▶ [THE TASK] All lines from the one containing "Favorite the pair with the star" down to the one containing "Task: Open third", both ends included, are to be given again exactly; omit the rest of the listing below.

▶ [INPUT DATA]
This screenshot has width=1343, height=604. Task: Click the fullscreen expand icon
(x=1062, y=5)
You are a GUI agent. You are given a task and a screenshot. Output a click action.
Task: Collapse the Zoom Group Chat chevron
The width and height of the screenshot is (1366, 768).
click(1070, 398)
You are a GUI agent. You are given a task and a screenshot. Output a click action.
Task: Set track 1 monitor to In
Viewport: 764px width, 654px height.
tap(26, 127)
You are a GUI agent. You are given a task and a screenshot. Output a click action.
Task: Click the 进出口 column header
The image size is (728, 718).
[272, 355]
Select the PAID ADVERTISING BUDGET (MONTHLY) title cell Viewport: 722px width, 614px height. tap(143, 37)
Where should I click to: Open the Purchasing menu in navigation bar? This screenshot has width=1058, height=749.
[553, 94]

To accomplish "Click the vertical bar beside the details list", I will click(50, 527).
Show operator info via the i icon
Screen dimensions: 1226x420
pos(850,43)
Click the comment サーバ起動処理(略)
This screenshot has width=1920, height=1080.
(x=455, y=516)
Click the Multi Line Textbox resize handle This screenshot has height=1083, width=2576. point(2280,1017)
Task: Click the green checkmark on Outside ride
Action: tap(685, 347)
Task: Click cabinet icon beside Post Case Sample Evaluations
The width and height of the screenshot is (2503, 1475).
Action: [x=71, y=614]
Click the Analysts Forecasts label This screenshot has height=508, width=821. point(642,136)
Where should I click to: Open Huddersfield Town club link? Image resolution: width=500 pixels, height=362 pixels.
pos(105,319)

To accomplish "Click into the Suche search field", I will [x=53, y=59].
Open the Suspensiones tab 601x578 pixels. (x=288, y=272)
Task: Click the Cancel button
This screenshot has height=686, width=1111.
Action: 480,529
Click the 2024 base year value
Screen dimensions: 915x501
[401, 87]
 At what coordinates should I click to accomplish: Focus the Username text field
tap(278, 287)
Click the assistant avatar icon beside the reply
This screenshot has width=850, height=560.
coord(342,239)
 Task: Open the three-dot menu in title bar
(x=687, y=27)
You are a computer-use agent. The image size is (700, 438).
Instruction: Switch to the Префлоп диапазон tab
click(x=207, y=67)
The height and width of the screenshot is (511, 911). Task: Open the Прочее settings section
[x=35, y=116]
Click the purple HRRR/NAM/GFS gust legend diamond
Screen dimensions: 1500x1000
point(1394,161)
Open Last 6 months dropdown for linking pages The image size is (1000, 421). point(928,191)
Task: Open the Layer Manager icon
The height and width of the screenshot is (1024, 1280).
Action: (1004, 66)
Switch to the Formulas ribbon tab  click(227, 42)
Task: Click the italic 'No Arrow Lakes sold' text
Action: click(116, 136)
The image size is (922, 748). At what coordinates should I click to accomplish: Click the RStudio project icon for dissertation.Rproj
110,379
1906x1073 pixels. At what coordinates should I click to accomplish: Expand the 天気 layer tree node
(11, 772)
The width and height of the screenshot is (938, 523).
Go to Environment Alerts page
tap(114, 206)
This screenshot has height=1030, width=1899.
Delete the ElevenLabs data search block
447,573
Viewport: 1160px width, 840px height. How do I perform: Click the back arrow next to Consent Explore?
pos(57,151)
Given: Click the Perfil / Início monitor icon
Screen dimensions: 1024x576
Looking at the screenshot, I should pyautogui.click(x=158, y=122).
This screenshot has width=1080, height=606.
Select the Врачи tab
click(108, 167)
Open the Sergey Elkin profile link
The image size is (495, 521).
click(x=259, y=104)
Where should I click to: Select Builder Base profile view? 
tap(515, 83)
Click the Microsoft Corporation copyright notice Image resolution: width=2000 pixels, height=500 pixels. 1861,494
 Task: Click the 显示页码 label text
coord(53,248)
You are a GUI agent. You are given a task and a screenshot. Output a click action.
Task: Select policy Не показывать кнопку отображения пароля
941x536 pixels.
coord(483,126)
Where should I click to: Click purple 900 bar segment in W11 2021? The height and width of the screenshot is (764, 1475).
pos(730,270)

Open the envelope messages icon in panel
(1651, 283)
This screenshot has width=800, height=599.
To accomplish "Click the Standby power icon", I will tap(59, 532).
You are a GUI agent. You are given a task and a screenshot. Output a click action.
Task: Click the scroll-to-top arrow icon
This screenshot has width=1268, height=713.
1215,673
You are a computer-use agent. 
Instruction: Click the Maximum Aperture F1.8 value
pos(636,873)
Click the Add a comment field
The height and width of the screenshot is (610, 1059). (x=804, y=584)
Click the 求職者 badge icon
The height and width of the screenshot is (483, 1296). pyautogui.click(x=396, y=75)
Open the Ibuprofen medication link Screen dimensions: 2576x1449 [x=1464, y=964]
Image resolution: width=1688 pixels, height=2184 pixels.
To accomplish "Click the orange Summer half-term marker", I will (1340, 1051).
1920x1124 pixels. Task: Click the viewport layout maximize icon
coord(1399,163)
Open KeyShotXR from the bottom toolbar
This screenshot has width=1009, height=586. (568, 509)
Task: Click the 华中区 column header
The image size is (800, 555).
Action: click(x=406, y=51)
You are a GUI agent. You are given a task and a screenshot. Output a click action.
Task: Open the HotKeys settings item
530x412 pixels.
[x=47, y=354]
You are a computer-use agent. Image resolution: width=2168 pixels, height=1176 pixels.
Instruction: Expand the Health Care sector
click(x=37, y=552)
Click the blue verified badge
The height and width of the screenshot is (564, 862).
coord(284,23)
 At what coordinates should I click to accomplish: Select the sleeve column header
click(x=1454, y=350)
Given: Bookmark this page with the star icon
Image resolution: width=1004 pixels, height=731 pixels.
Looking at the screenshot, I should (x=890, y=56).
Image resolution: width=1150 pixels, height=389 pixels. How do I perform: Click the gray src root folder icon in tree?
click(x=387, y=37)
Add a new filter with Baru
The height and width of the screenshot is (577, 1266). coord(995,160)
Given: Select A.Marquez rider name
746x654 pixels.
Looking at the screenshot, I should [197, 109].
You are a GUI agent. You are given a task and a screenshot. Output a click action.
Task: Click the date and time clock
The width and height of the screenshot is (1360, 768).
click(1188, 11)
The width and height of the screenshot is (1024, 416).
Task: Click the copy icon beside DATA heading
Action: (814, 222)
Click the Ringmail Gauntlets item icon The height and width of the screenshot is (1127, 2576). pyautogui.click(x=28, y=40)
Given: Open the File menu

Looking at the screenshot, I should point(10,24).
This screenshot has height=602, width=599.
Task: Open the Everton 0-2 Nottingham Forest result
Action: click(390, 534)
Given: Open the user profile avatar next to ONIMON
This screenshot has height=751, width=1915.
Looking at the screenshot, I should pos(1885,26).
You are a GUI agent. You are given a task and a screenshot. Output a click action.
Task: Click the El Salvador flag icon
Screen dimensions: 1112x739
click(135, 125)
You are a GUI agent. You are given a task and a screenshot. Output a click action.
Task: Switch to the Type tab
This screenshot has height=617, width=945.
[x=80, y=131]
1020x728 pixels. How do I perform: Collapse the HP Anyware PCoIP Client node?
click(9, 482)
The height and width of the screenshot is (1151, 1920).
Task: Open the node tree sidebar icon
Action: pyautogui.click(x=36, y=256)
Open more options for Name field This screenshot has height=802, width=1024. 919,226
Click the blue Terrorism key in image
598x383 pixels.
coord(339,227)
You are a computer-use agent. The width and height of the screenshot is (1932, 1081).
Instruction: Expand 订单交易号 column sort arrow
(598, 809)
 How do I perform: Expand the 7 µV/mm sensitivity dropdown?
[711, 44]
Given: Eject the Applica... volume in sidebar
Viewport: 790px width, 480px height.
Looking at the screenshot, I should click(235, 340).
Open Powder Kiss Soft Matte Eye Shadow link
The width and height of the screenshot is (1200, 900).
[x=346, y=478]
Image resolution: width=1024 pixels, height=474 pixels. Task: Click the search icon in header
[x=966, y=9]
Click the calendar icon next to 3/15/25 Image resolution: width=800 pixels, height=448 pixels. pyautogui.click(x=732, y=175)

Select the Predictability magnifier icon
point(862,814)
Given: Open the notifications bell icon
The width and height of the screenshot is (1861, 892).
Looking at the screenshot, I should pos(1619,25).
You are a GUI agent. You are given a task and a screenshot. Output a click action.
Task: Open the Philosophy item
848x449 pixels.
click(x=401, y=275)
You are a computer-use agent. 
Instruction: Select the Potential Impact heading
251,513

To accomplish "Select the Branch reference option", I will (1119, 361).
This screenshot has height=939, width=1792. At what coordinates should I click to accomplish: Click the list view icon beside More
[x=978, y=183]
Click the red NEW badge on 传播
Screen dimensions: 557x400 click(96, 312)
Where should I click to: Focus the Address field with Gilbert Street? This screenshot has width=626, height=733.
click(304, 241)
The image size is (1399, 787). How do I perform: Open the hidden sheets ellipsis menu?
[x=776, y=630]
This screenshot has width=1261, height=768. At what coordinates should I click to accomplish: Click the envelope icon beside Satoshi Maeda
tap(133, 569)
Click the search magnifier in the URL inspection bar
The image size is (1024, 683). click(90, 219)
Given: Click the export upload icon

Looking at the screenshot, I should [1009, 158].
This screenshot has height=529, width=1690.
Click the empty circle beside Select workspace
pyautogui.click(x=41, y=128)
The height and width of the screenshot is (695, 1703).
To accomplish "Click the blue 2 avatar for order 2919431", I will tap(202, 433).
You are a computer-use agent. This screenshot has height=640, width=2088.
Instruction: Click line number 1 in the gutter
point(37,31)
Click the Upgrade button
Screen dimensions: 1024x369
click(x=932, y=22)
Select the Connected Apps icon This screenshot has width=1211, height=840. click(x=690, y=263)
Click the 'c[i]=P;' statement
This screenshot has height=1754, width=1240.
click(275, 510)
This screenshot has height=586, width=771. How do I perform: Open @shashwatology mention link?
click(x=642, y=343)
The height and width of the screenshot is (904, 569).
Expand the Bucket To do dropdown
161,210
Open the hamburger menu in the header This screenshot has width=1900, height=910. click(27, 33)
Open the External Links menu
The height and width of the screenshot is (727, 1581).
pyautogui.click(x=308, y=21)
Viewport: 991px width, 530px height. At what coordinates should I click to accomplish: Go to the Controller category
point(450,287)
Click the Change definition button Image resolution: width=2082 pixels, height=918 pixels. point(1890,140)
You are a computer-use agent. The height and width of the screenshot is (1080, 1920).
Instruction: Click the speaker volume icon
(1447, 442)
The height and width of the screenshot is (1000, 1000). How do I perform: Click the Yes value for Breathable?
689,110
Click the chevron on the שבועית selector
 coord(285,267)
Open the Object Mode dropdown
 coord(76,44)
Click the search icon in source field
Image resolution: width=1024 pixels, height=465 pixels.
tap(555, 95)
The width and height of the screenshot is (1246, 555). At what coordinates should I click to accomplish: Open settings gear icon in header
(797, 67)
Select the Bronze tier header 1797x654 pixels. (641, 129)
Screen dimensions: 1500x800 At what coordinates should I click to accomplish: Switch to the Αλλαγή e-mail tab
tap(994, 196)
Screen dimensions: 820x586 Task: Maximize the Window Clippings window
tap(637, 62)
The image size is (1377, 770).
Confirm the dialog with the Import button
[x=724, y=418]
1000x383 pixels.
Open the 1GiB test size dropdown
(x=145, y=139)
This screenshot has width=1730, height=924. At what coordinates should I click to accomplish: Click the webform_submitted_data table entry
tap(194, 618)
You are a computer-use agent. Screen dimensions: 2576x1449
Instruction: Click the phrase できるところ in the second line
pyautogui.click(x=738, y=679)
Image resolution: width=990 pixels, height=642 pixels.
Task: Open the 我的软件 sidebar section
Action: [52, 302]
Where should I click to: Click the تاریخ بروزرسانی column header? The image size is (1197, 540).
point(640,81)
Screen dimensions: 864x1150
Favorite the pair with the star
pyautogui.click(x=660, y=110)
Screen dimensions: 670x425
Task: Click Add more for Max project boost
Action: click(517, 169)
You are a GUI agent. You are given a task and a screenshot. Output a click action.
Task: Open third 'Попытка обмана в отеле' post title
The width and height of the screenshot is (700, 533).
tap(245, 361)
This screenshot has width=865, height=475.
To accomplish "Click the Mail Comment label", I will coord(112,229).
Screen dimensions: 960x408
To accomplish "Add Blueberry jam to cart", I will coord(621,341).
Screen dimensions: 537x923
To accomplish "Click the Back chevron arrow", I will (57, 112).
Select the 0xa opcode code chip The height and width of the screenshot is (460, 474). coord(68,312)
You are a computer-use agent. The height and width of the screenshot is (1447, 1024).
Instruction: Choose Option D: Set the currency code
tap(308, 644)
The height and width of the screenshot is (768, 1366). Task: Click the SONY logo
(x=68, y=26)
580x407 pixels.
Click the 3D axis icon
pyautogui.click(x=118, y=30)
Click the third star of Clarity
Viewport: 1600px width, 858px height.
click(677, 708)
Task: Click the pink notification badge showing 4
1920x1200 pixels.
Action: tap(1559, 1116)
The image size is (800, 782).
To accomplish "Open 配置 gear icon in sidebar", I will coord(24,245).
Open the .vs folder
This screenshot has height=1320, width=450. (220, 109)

▶ [THE ANSWER]
Favorite the pair with the star
pyautogui.click(x=660, y=110)
Screen dimensions: 670x425
Task: Click Add more for Max project boost
Action: click(517, 169)
You are a GUI agent. You are given a task and a screenshot. Output a click action.
Task: Open third 'Попытка обмана в отеле' post title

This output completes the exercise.